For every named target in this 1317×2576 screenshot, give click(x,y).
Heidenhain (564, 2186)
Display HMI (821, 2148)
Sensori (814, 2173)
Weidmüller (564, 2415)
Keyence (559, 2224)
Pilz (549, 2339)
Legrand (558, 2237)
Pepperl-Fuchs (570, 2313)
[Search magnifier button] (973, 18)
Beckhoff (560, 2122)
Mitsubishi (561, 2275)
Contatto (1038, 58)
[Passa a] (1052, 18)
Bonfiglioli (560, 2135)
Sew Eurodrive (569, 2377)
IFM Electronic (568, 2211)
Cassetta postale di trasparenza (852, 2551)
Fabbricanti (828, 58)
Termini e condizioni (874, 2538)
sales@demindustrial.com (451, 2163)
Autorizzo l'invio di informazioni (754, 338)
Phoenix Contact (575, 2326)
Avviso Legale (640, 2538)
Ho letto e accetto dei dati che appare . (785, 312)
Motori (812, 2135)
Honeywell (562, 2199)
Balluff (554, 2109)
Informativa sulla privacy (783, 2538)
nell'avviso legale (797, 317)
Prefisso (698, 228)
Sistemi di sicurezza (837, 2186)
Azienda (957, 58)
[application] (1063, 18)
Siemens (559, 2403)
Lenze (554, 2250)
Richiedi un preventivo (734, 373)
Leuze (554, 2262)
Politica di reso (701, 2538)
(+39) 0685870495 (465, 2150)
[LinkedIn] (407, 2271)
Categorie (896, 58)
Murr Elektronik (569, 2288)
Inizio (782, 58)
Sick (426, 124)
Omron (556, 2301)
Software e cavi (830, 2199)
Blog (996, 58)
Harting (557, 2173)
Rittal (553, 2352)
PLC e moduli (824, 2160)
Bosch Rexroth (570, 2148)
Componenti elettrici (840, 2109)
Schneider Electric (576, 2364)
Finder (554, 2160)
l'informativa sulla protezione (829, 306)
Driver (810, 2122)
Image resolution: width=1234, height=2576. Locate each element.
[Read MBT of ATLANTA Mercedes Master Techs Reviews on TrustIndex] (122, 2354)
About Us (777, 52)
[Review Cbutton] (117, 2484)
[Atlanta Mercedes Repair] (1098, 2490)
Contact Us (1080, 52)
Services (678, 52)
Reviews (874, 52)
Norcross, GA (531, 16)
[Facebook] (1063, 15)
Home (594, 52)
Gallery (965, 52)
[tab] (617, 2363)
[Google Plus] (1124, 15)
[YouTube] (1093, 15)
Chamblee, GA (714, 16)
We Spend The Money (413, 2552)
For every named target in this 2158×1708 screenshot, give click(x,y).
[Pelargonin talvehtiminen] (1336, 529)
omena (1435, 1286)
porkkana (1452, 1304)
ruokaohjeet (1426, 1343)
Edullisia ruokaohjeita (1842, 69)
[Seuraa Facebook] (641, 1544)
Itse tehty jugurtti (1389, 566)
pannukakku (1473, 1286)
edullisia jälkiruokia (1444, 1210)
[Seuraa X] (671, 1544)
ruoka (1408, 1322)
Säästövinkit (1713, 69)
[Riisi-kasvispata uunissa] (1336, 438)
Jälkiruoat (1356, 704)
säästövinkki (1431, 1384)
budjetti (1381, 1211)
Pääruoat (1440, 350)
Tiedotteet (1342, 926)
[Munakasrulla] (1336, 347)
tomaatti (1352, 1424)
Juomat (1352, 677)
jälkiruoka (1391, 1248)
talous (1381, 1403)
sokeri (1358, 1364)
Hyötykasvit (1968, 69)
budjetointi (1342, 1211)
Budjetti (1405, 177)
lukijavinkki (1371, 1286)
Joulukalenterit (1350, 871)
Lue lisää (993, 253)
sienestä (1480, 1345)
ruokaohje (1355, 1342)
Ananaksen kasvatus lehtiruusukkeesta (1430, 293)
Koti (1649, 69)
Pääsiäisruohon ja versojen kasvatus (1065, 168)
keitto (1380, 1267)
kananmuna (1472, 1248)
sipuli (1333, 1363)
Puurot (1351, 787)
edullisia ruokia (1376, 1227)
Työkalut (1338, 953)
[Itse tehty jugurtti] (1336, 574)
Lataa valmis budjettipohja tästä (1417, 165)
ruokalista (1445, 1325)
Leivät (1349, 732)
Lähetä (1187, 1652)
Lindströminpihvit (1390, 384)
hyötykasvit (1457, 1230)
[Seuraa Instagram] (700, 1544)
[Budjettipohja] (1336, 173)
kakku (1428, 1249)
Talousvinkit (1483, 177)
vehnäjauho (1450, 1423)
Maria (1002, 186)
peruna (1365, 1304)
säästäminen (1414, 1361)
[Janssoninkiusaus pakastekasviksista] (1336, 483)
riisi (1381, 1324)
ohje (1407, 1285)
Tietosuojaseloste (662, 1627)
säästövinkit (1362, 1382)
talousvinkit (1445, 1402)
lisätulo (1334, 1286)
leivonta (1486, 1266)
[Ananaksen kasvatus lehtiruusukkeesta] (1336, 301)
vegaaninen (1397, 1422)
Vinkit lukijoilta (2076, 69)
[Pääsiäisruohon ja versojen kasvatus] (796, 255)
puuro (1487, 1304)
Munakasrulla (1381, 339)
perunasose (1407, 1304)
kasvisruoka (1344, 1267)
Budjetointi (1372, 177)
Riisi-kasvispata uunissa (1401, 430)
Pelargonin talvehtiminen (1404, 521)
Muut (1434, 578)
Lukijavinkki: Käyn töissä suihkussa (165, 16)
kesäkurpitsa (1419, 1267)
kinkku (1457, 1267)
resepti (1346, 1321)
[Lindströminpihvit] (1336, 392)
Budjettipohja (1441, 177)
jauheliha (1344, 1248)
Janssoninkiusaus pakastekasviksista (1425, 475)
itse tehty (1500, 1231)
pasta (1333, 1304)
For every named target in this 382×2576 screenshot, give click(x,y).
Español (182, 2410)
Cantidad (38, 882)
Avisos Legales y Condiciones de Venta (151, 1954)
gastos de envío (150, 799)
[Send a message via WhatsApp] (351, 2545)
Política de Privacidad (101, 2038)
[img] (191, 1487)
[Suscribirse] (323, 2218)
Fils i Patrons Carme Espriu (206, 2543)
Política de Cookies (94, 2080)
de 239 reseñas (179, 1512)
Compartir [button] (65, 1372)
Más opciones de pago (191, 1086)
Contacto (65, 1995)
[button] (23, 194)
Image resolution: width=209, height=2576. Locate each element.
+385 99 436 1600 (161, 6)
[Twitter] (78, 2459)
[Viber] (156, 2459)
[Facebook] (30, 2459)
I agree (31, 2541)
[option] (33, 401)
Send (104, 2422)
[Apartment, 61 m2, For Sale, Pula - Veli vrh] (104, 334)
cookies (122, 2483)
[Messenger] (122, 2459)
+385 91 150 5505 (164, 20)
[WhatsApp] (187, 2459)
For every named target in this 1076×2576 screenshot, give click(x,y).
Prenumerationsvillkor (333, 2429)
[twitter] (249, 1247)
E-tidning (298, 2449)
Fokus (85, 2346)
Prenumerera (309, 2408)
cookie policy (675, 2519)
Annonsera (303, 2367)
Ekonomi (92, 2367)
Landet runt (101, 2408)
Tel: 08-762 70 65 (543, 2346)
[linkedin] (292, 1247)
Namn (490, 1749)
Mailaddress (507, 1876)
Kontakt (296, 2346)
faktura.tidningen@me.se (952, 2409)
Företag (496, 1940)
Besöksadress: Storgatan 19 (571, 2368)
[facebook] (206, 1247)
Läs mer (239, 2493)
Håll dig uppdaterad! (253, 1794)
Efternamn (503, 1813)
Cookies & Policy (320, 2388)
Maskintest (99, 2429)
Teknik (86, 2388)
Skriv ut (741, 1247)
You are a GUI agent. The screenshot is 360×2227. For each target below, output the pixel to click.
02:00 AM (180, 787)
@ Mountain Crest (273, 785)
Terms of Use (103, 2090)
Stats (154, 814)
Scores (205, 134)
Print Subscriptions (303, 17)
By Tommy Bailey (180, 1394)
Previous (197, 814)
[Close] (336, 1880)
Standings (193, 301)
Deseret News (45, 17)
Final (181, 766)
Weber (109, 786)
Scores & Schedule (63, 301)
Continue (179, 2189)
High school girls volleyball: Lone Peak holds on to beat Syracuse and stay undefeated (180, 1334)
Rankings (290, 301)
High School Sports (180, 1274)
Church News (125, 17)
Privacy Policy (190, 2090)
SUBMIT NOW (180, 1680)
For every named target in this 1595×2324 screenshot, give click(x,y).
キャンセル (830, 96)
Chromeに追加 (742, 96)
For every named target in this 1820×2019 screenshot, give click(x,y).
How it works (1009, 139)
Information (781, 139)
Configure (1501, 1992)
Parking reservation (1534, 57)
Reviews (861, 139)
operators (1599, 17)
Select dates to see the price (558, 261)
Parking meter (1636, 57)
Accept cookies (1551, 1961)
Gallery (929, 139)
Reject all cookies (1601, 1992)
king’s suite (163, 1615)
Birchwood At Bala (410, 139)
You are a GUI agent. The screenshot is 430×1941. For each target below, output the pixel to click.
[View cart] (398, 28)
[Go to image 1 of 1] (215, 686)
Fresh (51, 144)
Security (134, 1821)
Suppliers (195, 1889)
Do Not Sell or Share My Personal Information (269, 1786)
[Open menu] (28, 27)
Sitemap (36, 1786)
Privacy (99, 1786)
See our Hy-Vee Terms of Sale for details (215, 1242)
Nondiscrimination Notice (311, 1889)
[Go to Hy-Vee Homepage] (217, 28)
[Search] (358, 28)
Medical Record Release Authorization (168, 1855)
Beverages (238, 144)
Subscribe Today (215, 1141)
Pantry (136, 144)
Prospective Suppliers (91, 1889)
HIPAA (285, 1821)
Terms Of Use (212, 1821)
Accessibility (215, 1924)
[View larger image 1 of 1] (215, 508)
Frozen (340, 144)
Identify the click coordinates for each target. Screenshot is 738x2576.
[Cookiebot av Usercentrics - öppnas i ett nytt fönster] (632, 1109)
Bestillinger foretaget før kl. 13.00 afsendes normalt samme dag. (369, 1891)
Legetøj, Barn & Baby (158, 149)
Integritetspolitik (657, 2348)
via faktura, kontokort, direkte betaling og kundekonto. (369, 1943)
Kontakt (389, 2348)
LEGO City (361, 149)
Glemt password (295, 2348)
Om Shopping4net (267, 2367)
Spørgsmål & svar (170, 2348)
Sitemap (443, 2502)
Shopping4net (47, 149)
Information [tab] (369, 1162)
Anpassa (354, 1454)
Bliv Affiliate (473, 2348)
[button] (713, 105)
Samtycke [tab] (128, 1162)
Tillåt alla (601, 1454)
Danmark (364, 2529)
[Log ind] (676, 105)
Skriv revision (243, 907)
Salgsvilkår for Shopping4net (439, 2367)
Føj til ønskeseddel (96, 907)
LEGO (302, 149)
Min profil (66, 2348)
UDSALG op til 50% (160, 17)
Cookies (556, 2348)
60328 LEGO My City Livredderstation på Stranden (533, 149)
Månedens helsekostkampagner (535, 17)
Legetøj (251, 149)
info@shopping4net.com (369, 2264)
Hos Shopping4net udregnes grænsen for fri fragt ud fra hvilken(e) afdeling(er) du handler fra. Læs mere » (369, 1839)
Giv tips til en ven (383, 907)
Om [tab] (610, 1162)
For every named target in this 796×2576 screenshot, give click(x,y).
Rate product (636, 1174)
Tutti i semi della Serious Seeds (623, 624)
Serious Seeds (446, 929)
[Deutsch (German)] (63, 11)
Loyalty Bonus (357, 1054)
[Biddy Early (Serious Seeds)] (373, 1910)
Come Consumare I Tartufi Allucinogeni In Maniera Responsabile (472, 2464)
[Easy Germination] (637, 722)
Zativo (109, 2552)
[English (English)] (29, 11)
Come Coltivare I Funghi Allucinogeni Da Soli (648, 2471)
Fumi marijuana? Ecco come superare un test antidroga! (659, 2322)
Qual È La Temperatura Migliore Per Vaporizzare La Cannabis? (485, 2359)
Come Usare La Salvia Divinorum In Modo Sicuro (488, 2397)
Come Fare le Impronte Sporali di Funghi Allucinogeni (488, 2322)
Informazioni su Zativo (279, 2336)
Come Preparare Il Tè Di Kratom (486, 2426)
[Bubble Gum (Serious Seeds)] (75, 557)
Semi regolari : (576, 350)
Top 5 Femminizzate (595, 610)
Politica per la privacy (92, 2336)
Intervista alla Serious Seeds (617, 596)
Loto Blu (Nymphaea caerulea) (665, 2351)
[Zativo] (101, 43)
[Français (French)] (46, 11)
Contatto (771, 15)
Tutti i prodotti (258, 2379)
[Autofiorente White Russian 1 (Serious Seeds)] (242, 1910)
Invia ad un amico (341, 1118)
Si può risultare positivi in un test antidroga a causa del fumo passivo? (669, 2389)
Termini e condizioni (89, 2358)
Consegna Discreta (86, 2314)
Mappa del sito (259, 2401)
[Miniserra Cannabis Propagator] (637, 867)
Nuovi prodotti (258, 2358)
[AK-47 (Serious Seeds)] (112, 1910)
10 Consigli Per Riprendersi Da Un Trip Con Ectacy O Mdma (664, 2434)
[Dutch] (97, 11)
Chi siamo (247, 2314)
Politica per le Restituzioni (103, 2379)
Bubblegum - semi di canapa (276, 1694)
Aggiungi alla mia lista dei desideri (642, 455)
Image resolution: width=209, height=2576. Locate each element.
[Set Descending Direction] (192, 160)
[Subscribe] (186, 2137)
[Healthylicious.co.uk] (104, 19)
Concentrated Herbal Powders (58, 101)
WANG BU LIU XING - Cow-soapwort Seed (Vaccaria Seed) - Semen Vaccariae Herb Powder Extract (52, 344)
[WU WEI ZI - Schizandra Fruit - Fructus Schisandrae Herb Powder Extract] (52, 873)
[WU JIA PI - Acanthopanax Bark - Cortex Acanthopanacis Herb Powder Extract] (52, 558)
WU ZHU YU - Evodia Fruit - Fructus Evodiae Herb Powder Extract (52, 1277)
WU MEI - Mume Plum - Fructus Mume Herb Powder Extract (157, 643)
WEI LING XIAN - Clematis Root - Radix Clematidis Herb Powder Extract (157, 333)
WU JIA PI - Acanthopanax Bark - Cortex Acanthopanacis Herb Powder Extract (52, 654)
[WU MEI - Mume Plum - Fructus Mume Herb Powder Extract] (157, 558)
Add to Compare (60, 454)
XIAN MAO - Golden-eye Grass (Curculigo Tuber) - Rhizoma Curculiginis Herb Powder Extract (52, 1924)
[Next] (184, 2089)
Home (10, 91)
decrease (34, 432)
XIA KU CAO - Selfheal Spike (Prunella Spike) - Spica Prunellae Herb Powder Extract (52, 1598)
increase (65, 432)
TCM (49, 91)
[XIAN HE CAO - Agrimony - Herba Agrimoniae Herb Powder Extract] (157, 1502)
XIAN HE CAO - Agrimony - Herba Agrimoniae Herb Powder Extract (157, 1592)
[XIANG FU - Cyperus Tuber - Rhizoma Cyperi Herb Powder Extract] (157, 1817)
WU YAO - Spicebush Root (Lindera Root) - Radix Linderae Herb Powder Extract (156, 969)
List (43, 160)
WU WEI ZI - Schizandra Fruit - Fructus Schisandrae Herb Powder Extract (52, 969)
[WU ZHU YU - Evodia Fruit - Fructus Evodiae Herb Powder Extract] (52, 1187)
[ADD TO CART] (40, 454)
----
- Task brief -
Give back, exactly as written, the stretch from the line with "Beverages (238, 144)" through the line with "Sitemap (443, 2502)", and no other lines from the records above.

- Solution for this task -
Beverages (238, 144)
Subscribe Today (215, 1141)
Pantry (136, 144)
Prospective Suppliers (91, 1889)
HIPAA (285, 1821)
Terms Of Use (212, 1821)
Accessibility (215, 1924)
[View larger image 1 of 1] (215, 508)
Frozen (340, 144)
Identify the click coordinates for each target. Screenshot is 738x2576.
[Cookiebot av Usercentrics - öppnas i ett nytt fönster] (632, 1109)
Bestillinger foretaget før kl. 13.00 afsendes normalt samme dag. (369, 1891)
Legetøj, Barn & Baby (158, 149)
Integritetspolitik (657, 2348)
via faktura, kontokort, direkte betaling og kundekonto. (369, 1943)
Kontakt (389, 2348)
LEGO City (361, 149)
Glemt password (295, 2348)
Om Shopping4net (267, 2367)
Spørgsmål & svar (170, 2348)
Sitemap (443, 2502)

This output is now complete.